Irgendwann wünschen sich die meisten Alleinerziehenden eine neue Beziehung. Haben beide bereits Kinder, wird´s bunt! Und klar: Knallen kann es auch. Aber wenn alle offen, reflektiert und neugierig das Familie-Werden mit gestalten, kann´s gelingen.

In diesem Artikel:

Wenn sich der Ex-Partner wieder bindet

Und dann kam der Tag, an dem Martin* eine Neue hatte. „Obwohl wir beide die Trennung gewollt hatten, war das für mich erst einmal nicht einfach“, erinnert sich Anna. Weil die 34-jährige Theaterpädagogin aus Braunschweig zu diesem Zeitpunkt selbst noch Single und alleinerziehend war, konnte sie sich nicht wirklich für ihren Ex-Partner freuen. Ihr Sohn Finn war vier, als das Paar sich trennte. Damals wie heute haben beide das gemeinsame Sorgerecht für den heute Elfjährigen.

Finn blieb nach dem Auszug von Papa Martin zunächst bei Anna. Heute lebt er im Wechselmodell sowohl bei Anna als bei Martin: Finn ist jeweils für eine Woche bei seiner Mutter und dann wieder bei seinem Vater. Bei beiden hat er sein eigenes Zimmer. Und jetzt auch eine eigene neue Familie: Denn Martin hat mit seiner Partnerin Julia inzwischen zwei weitere Söhne.

Katharina Grünewald

Dipl.-Psych. Katharina Grünewald (Foto: privat)

 

Und Anna? Sie hat ebenfalls wieder geheiratet und mit ihrem neuen Mann Patrick Tochter Lea bekommen. So hat Finn nun drei Halbgeschwister – verteilt auf die beiden Elternpaare und zwei Wohnungen. „Erst seitdem wir beide feste, neue Partner haben, funktioniert es wirklich", sagt Anna. 

Diplom-Psychologin und Buchautorin Katharina Grünewald kennt viele Fälle, in denen der eine weiter ist als der andere. Sie hat sich auf die Beratung von Patchworkfamilien spezialisiert.  

Du bist (noch) allein?  Hab Mitgefühl mit dir! 
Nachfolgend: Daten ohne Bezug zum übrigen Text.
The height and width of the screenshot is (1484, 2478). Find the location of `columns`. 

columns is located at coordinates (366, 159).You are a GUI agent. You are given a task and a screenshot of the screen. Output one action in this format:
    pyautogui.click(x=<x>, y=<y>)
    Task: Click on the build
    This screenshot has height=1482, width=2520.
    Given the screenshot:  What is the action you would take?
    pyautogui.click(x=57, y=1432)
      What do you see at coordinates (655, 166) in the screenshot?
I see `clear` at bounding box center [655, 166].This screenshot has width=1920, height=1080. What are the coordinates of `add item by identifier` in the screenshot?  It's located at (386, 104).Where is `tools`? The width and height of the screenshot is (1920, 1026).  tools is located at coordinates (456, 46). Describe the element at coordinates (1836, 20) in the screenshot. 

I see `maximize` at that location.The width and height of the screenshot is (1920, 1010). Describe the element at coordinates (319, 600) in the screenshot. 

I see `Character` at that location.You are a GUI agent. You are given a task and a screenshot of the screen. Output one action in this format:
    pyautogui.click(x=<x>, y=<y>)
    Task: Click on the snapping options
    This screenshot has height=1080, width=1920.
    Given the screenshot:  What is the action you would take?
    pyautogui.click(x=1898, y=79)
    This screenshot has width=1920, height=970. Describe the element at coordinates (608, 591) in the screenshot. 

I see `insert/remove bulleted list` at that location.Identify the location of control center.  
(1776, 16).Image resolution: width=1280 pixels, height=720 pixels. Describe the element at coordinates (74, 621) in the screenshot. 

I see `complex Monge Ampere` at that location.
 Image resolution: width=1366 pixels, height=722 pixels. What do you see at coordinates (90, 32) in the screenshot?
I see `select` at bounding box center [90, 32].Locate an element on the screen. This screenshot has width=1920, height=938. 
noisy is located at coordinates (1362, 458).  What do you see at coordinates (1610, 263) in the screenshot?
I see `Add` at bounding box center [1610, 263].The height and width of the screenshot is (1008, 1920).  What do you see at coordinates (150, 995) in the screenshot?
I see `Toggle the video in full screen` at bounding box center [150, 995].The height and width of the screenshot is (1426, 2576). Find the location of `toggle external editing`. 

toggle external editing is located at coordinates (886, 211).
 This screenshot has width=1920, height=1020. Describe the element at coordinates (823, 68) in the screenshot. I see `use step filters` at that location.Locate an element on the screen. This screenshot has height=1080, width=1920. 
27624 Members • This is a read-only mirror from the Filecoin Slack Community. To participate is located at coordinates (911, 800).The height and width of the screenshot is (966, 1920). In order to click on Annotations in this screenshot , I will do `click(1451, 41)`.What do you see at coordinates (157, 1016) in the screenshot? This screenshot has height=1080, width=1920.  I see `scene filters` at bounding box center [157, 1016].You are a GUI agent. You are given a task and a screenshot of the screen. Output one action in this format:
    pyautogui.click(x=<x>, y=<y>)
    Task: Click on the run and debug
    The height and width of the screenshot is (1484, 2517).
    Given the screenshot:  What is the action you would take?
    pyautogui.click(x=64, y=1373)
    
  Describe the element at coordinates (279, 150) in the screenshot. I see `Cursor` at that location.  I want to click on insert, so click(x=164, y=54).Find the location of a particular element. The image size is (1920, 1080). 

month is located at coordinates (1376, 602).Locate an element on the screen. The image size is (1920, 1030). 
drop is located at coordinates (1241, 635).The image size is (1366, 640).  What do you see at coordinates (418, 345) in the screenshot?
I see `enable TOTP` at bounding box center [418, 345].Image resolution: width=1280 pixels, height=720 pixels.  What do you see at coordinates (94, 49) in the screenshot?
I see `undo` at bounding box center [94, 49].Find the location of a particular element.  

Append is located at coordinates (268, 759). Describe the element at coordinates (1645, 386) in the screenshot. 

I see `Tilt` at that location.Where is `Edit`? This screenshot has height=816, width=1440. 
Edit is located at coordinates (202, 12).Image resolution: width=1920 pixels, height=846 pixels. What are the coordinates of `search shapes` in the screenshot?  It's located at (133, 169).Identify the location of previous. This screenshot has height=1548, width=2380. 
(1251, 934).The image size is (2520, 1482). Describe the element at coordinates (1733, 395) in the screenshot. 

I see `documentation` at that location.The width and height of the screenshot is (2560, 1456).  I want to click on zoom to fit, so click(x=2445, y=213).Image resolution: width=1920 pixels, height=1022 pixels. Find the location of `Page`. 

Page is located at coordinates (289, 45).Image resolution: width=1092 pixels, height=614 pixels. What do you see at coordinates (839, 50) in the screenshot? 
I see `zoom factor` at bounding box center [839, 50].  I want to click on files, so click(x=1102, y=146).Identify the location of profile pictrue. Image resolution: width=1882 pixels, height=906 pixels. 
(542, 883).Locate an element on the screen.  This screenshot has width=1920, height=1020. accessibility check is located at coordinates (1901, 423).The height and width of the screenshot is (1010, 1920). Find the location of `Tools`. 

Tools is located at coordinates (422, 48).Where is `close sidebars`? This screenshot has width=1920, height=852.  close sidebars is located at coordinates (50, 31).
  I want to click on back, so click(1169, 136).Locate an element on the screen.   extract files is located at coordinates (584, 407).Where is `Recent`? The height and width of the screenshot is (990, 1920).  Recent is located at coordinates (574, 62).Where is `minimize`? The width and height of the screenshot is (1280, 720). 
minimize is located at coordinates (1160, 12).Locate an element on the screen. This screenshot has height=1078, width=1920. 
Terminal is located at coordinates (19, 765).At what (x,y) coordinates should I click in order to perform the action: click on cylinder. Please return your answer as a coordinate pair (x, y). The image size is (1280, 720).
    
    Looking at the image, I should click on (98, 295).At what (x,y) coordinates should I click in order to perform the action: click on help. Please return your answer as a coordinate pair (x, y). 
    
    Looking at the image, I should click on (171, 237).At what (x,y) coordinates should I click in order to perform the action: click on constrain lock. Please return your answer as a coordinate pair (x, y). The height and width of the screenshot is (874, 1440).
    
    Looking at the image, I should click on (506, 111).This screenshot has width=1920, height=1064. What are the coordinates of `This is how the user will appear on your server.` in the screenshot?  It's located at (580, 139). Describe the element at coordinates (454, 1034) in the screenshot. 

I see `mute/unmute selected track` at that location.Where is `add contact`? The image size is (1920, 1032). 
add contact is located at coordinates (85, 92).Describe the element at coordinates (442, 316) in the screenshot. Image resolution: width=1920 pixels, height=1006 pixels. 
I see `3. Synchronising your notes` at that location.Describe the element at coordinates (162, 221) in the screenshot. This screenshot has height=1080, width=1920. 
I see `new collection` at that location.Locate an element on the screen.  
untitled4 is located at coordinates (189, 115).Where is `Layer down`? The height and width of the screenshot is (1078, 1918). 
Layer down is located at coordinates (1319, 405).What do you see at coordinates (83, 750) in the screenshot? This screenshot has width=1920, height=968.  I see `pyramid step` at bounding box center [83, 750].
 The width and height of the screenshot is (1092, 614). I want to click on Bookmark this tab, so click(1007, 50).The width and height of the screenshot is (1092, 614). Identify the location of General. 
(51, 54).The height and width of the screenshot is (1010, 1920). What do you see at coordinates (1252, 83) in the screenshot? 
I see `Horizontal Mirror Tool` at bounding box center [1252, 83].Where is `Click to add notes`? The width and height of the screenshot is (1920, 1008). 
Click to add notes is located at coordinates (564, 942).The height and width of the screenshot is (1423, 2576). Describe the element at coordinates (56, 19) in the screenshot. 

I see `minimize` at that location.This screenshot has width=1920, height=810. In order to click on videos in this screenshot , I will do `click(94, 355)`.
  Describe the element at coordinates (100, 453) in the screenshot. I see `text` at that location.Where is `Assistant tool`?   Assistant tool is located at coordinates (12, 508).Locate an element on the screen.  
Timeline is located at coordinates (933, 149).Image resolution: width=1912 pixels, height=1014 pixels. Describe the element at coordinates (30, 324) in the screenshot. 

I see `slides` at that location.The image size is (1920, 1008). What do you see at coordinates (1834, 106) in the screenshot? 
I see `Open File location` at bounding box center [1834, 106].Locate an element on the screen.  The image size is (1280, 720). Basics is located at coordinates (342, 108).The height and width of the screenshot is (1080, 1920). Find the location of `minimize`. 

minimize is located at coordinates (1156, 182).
„Wenn es einem nicht so gut geht, weil man noch gekränkt oder erschöpft ist, ist der erste Schritt, sich ernst zu nehmen, Mitgefühl mit sich zu haben – und damit meine ich jetzt nicht Selbstmitleid nach dem Motto „Ich armes Opfer“ und „Der andere ist schuld“ –, sondern dass man anerkennt, dass es jetzt eine schwierige Situation ist. Je mehr ich mir erlaube, mit mir mitzufühlen, umso eher kommt auch der Impuls, etwas Schönes für sich selbst zu tun.“

Ungefähr zwei Jahre hat es nach der Trennung gedauert, bis Anna und Martin miteinander Frieden schließen konnten. „Die Neue“ zu akzeptieren, fiel Anna zunächst nicht leicht. Sie war sich unsicher, ob Martins neue Frau Julia ihrem Sohn Finn auch wirklich gut tat. Doch dann, sagt Anna, habe sie beschlossen, über ihren Schatten zu springen und einfach mal positive Signale zu setzen. Und so lud sie ihren Ex-Partner samt neuer Partnerin zu ihrer Hochzeit mit Patrick ein. Das brachte die Wende: „Martin und Julia sind danach auch auf uns zugekommen. Heute verstehen wir uns alle super!“

Buchtipp

In ihrem Ratgeber Glückliche Stiefmutter. Gut zusammen leben in Patchworkfamilien zeigt die Psychologin Katharina Grünewald Zwickmühlen in heutigen Patchworkfamilien auf. Anhand zahlreicher Beispiele aus dem Alltag entwickelt sie Antworten. So erhalten Frauen viele praktische Anregungen: Denn eine selbstbewusste Haltung als Stiefmutter ist die beste Voraussetzung für ein gesundes und erfüllendes Familienleben. Mit einem neuen Kapitel mit vielen praktischen Impulsen.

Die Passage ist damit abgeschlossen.